Я могла лишь кое-как пробормотать слова благодарности, и мистер Грегг, протянув мне карточку с адресом и довольно-таки солидную банкноту, нырнул в ночь, сказав, что ждет меня в ближайшие дни.
Так судьба свела меня с профессором Греггом, и стоит ли удивляться, что память о близости холодного дыхания смерти заставила меня считать его вторым отцом? Уже в конце недели я приступила к исполнению своих обязанностей. Профессор арендовал старую усадьбу в западном пригороде Лондона, и здесь, на милых лужайках, в окружении фруктовых садов, под сенью древних вязов, умиротворяюще шелестящих ветвями по крыше, началась новая глава моей жизни.

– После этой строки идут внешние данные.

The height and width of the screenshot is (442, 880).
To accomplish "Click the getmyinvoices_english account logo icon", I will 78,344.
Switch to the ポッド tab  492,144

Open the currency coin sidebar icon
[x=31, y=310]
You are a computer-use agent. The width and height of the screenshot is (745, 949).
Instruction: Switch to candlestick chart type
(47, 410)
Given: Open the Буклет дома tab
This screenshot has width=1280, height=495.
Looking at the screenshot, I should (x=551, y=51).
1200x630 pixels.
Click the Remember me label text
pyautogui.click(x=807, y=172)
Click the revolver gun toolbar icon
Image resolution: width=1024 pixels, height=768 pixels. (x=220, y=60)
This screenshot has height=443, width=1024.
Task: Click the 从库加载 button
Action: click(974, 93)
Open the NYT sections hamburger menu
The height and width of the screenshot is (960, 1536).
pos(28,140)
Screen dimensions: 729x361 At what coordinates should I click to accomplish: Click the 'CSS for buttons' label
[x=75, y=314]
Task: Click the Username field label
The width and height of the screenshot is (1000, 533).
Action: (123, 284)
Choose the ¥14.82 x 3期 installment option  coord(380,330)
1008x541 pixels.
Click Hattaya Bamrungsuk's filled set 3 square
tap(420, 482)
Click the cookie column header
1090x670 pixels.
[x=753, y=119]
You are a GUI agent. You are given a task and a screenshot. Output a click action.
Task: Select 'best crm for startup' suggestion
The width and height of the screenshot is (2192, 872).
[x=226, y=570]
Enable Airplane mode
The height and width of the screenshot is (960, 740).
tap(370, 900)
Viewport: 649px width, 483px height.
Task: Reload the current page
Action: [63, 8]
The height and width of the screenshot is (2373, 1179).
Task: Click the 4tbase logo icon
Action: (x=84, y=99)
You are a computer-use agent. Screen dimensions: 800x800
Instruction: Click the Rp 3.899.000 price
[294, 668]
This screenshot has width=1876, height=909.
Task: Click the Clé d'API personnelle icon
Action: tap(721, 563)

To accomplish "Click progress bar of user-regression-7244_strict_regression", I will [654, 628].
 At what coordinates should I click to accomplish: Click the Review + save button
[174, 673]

Характер занятий профессора известен всему миру, и вы вряд ли особенно удивитесь, услыхав о том, что дом его ломился от книг и стеклянные шкафы, набитые странными, а то и попросту страшными предметами, заполонили все углы просторных, с низкими потолками комнат. Греггом владела одна, но весьма пламенная страсть — тяга к знанию.
Я быстро заразилась научным энтузиазмом этого интереснейшего человека, и спустя несколько месяцев меня можно было назвать скорее секретарем профессора, чем гувернанткой его детишек, и, случалось, и ночами напролет просиживала за бюро под лампой, а он расхаживал вдоль камина и диктовал мне свой "Учебник этнологии". Но за конкретными точными исследованиями крылось, как я всегда ощущала, нечто потаенное, некая страстная устремленность к предмету, о котором профессор умалчивал: не раз он забывался на полуслове, уходил в себя, зачарованный, как мне казалось, отдаленной перспективой того или иного поразительного открытия.